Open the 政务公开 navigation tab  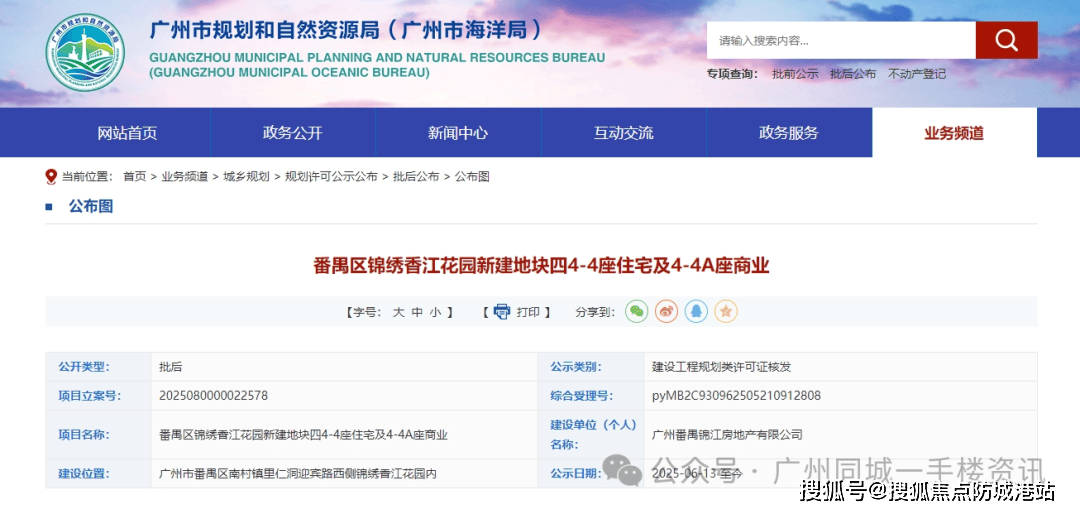click(x=292, y=133)
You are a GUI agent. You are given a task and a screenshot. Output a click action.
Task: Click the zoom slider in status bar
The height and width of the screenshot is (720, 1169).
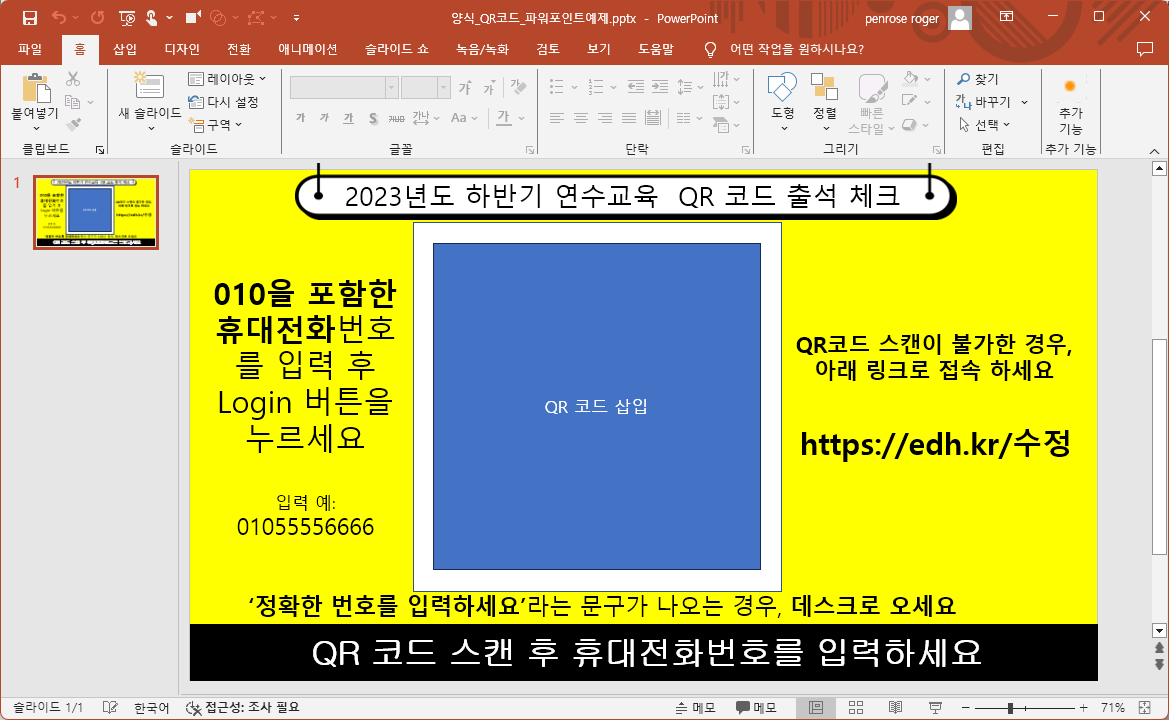tap(1010, 708)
--------
Stated goal — Count the lines of the records that contain the string "screenshot", and reply with that number alone.

Answer to this exercise — 2